• WHAT YOU ARE ASKED TO DO
Gather each line of the listing below that contains the string "Task" and copy it out in full. Case counts, so match the capitals exactly.

• ROWS
----

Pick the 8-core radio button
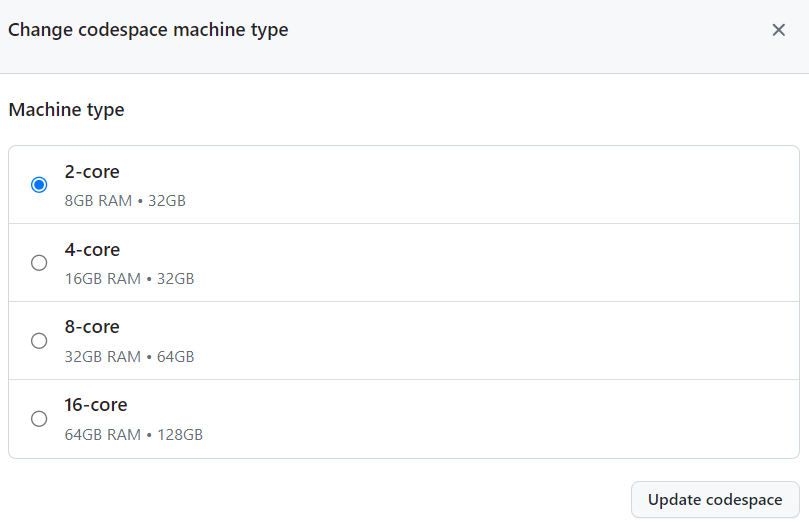The height and width of the screenshot is (529, 809). coord(39,341)
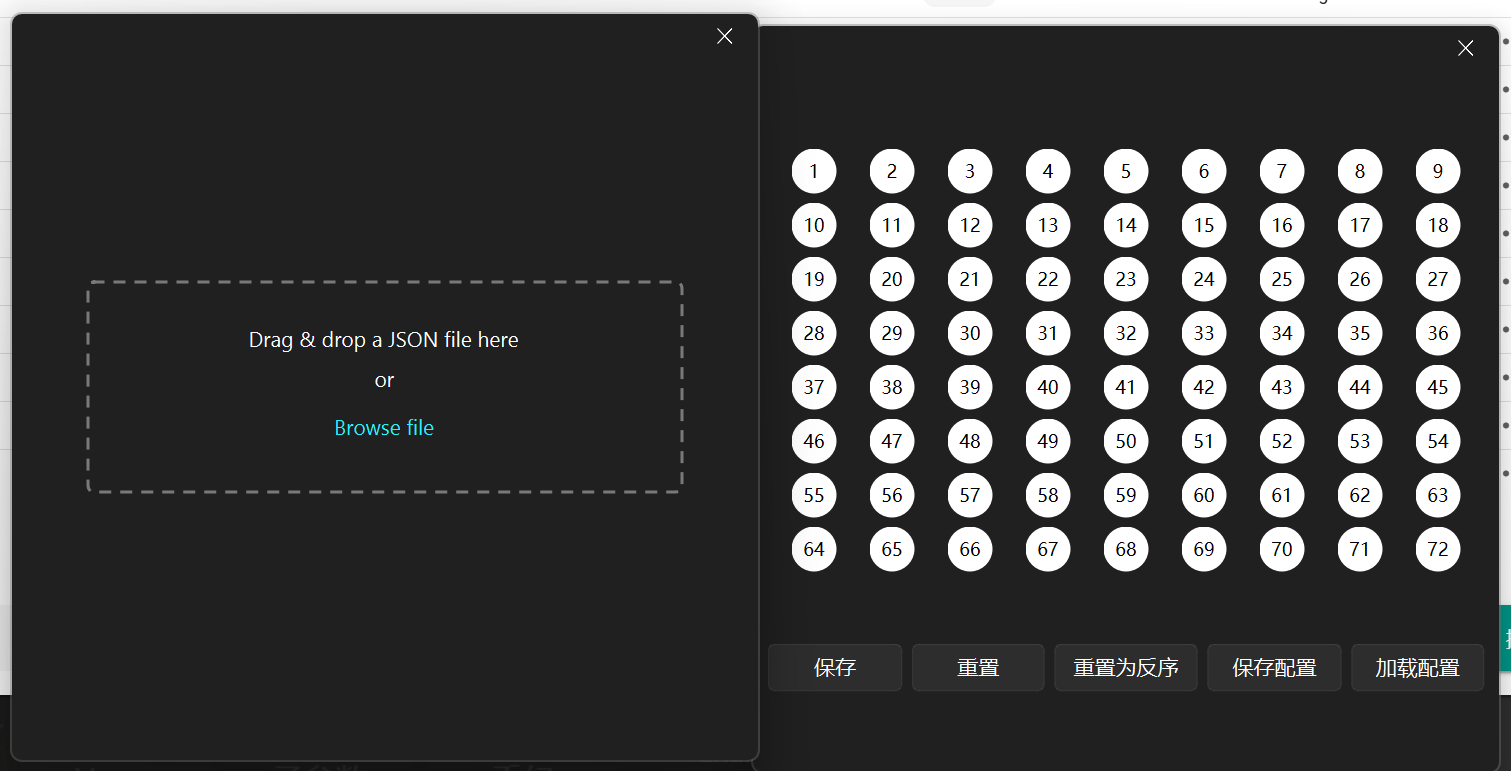
Task: Click the circle numbered 40
Action: tap(1048, 387)
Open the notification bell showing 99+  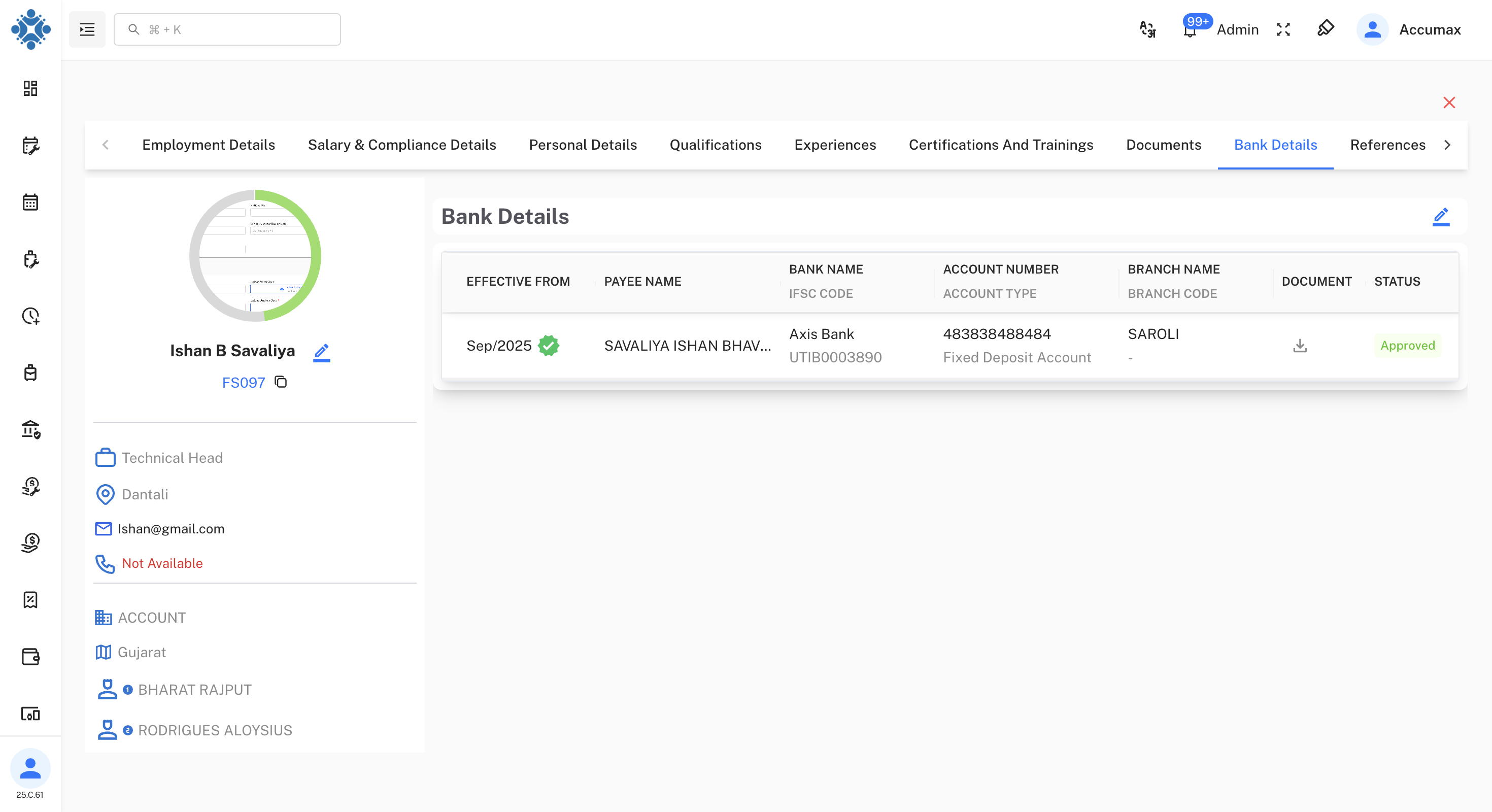point(1190,29)
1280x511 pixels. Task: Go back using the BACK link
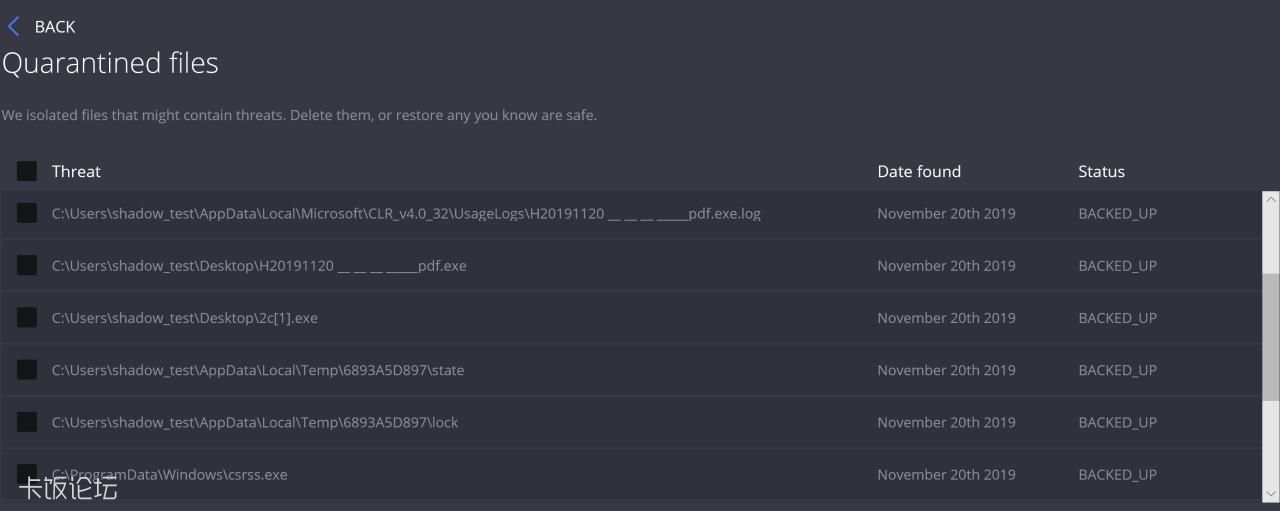(54, 27)
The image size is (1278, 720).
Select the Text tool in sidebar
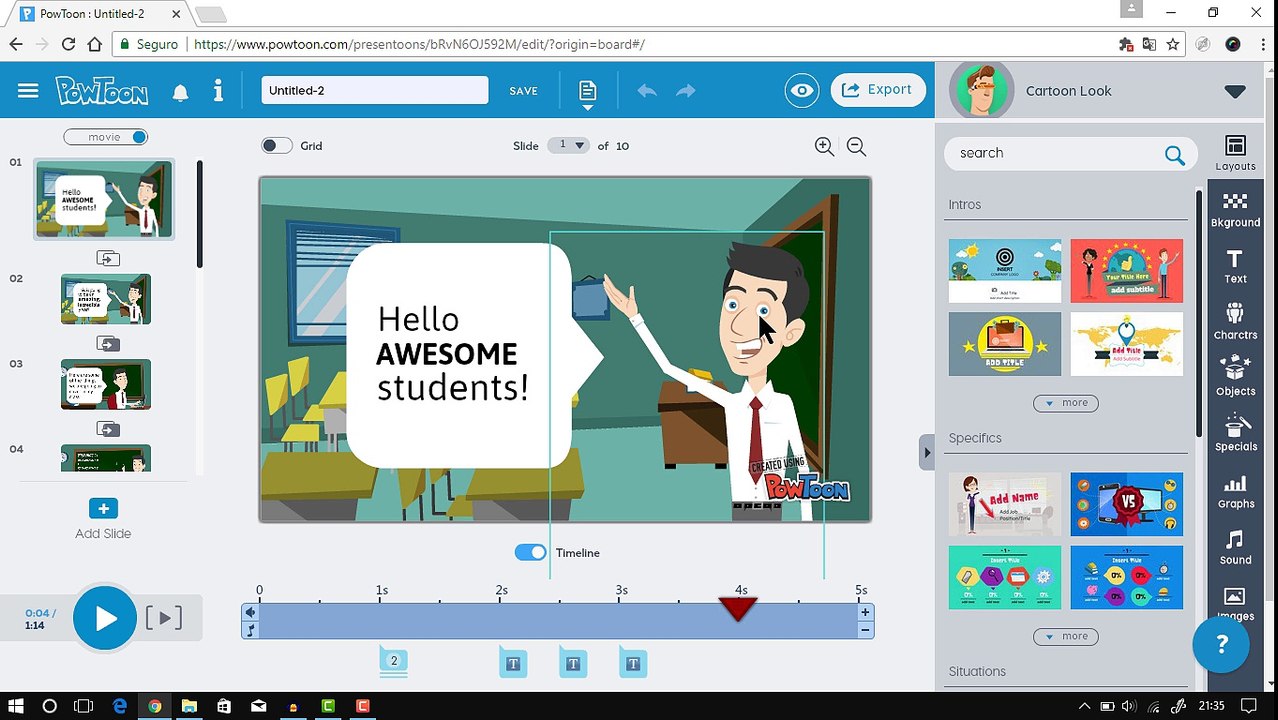(x=1235, y=267)
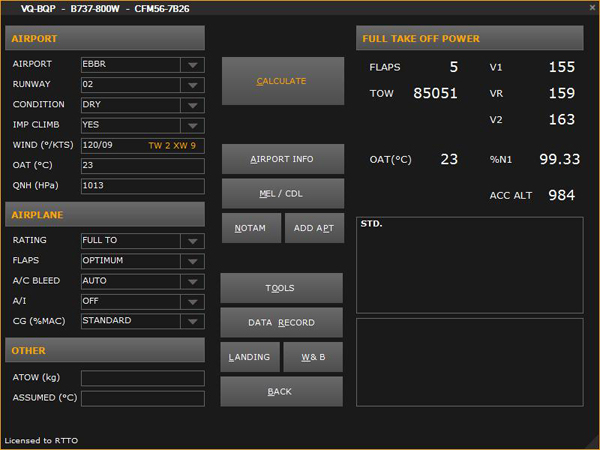This screenshot has height=450, width=600.
Task: Click the NOTAM button
Action: [250, 228]
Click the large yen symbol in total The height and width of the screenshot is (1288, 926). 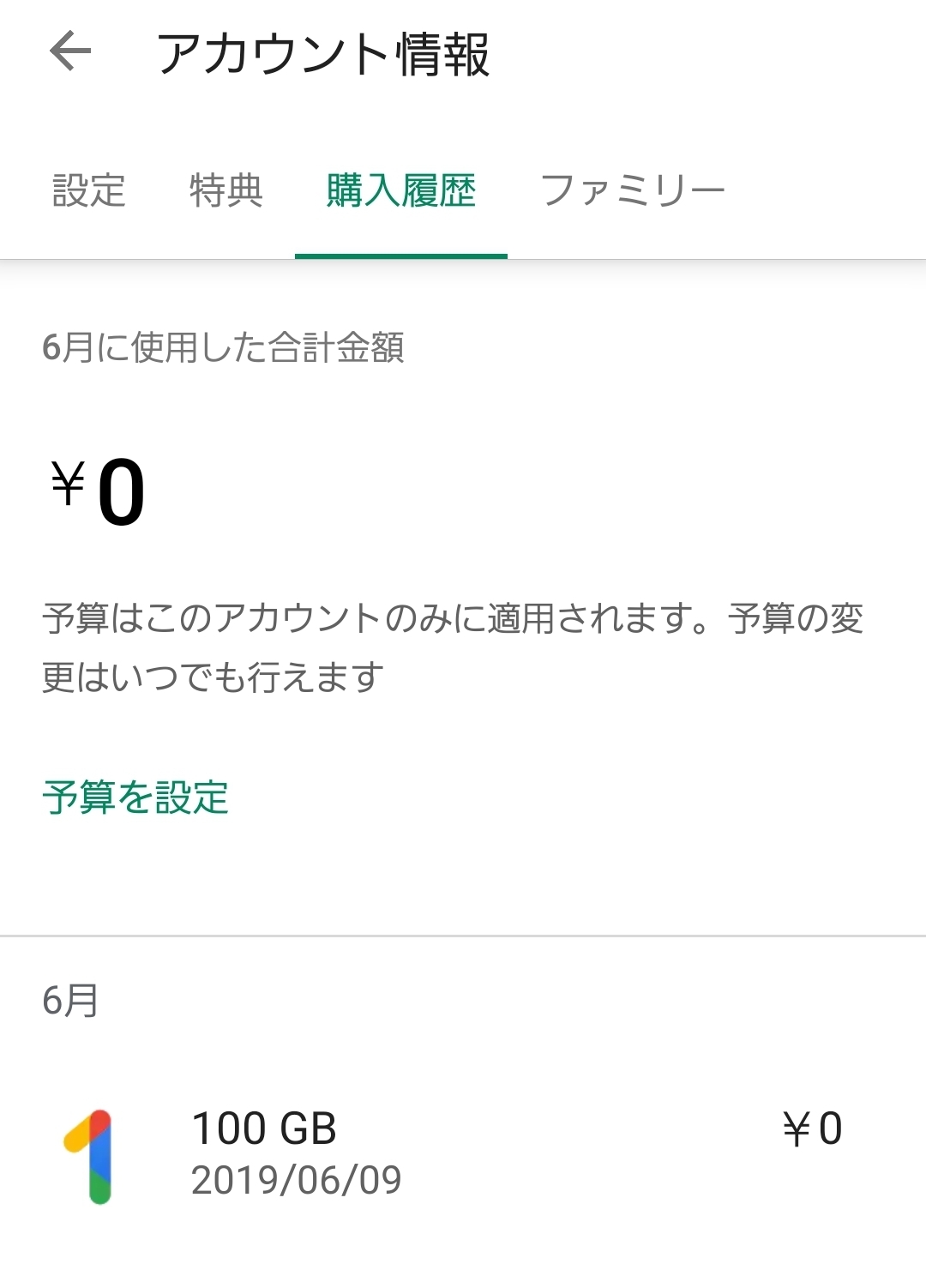68,483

----

• RESPONSE
Task: Click the circle numbered 40
1280x511 pixels. Task: Go back using the BACK link
Task: Click the NOTAM button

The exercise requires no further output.